The mixture of 200 mL of methylene chloride (CH2Cl2) and 330 g (2.5 mol) of anhydrous aluminium chloride (AlCl3) was placed in a 2 L three-necked round-bottom flask immersed in the ice bath. The flask was equipped with mechanical stirrer, thermometer, dropping funnel and reflux condenser with gas outlet pipe connected to a trap (gas absorber) containing alkali solution for removing hydrogen chloride (HCl). 172.6 g (2.2 mol) of acetyl chloride (AcCl) was slowly added to this mixture from the dropping funnel at stirring (for about 15 min, at 5–10 °C). Then, the dropping funnel was charged with 170.2 g (1.0 mol) of diphenyl ether (DPE) diluted by 60 mL of CH2Cl2 (to avoid DPE crystallization). The DPE solution was gradually (for about 30 min) added to the acetylating complex at 5–10 °C and at vigorous stirring. Then, the reaction mixture was stirred at 20–25 °C for 1 h. Decomposition of the BAPE/AlCl3 complex was carried out in a 5 L three-necked flask immersed in the ice bath. Solution of the complex in CH2Cl2 was slowly added to the ~20 wt.% solution of HCl at stirring (at 5–10 °C for about 15 min). CH2Cl2 was removed at 30–40 °C by distillation, the precipitate was washed with water, treated with 1 L of 2–3 wt.% solution of NaOH at 50 °C for 2 h, and washed again with water, until pH = 7.0 was reached. The product was filtered off and dried at 50–75 °C for several hours. Yield: 97 % (247 g), melting temperature (Tm) ~103 °C.

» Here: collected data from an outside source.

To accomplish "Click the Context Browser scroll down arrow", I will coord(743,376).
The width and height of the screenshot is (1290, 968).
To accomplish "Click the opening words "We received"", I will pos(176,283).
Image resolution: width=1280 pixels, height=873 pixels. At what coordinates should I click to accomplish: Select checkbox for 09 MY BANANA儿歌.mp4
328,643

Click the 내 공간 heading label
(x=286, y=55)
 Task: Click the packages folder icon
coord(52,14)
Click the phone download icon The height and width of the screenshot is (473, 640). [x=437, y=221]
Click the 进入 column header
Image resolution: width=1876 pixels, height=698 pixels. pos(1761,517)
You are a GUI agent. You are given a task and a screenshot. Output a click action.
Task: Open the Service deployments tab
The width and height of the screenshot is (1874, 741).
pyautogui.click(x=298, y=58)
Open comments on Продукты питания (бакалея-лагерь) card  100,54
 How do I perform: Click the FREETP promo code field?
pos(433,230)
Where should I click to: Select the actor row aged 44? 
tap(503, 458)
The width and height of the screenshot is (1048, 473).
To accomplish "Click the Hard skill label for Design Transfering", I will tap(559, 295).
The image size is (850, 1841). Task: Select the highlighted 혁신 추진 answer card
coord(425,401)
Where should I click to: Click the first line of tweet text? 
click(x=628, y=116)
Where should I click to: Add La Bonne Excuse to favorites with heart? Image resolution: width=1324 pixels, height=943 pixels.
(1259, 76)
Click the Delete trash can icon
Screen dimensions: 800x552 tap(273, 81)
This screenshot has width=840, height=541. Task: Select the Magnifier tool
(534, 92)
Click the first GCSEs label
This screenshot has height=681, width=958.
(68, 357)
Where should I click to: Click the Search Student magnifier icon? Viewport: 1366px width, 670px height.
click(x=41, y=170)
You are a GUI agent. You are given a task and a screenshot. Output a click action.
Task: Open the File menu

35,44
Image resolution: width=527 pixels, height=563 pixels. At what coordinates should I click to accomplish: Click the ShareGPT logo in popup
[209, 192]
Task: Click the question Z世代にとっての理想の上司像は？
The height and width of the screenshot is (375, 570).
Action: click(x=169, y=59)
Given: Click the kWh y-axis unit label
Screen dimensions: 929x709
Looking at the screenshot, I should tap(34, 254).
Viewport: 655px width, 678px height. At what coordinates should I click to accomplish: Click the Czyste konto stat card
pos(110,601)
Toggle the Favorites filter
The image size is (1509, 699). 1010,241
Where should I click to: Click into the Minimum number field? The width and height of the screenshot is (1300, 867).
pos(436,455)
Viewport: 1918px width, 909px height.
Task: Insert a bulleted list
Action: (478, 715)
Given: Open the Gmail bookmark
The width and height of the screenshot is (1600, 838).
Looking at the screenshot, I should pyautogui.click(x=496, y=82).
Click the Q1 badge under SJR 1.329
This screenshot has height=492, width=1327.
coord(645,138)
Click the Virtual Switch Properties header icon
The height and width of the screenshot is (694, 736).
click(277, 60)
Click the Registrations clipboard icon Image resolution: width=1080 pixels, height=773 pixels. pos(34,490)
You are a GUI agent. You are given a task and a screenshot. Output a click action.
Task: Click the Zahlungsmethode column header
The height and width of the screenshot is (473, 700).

Synthesis of bis-[4-(α-hydroxyethyl) phenyl] ether (BHEPE)

Hydrogenation of BAPE was carried out according to the modified procedure, in a 5 L vertical stainless steel jacketed autoclave equipped with a mechanical stirrer (3000 rev/min), siphon, thermocouple, manometer gage and annular electric heater. The mixture of 770 g (3.03 mol) of BAPE, 2.8 L of ethanol, and 135 g of a wet spread (paste) of the Raney nickel catalyst (MERCK-Schuchardt, Germany) was placed into the autoclave. The percentages of dry Ni and Al in the catalyst were ~88 and 12 %, respectively. Hydrogenation of BAPE was carried out at stirring and heating the reaction mixture; the initial hydrogen pressure was ~100 atm. The decrease in pressure caused by hydrogen absorption was 55 atm. for the first 4 h, while the temperature increased from 17 to 40 °C. The pressure was again raised to 100 atm., and the mixture was gradually heated from 40 to 50 °C, in order to speed up the reaction. The drop in the pressure (20 atm.) was observed for the next 2 h. The completeness of the reaction was estimated by IR-spectroscopy. In the IR spectra of the taken samplings, the disappearance of acetyl group absorption band at 1670 cm−1 was observed. The yield of the crude BHEPE was 780 g (after sedimentation of the catalyst, filtration of the alcoholic solution, and removing ethanol by distillation). Recrystallization of the crude product using 5.2 L of toluene gave 675 g of the purified BHEPE (86 wt.%), Tm 85–87 °C.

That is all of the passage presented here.